In the past year, a prize in honor of Goethe, in this year the Friedrich-Schiller-Prize of the state Baden-Württemberg: The author Barbara Honigmann receives the award endowed with 40,000 Euro, which is considered the most significant literature prize of the state.

According to the statements of the Science Ministry in Stuttgart, the 75-year-old is to be honored in the fall at the German Literature Archive in Marbach. State Secretary Arne Braun (Greens) honored Honigmann as "a chronicler of her time and a poet of freedom". She paints a very personal and moving picture of German-Jewish life between exile, espionage, and DDR cultural elite in subtle language.

Honigmann was born in 1949 in East Berlin. Honigmann's Jewish parents survived the Nazi era in exile in London. Convinced by the ideas of communism, they moved to the eastern part of Berlin after World War II, where Barbara was born. Honigmann worked in the GDR as a dramaturg and director, and in 1984 she finally emigrated from the GDR and has lived in Strasbourg ever since, where there is still an active Jewish life. Among her most important works are "Roman von einem Kind. Erzählungen" (1986), "Soharas Reise" (1996), "Ein Kapitel aus meinem Leben" (2004), and "Georg" from the year 2019, a book about her father who was formative for her.

For her books, Honigmann was awarded, among other things, the Jakob-Wassermann-Literature Prize, the Kleist Prize, and the Elisabeth-Langgässer-Literature Prize, as well as last year with the Goethe Prize of the city of Frankfurt. In 2008, she was admitted to the German Academy for Language and Poetry - with the justification that her writing is always autobiographical, her ongoing family research is a reconstruction of her Jewish roots.

Marbach is not foreign to Honigmann: Last year, she donated a large part of her literary work and private correspondence to the Literature Archive as a so-called bequest. This is made available to the public differently than an estate while she is still alive.

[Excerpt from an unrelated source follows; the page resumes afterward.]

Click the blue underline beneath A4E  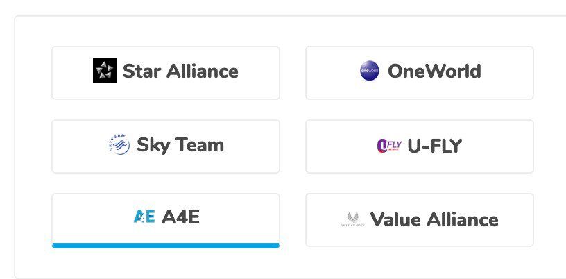pyautogui.click(x=166, y=245)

Barbara Honigmann, the recipient of the prestigious Friedrich-Schiller-Prize from Baden-Württemberg, has also been honored with other notable awards in the past, such as the Goethe Prize in Frankfurt and the Jakob-Wassermann-Literature Prize. Born in East Berlin during the GDR era, Honigmann spent her formative years in Marbach, where she recently donated a significant portion of her literary work and personal correspondence as a bequest to the Literature Archive.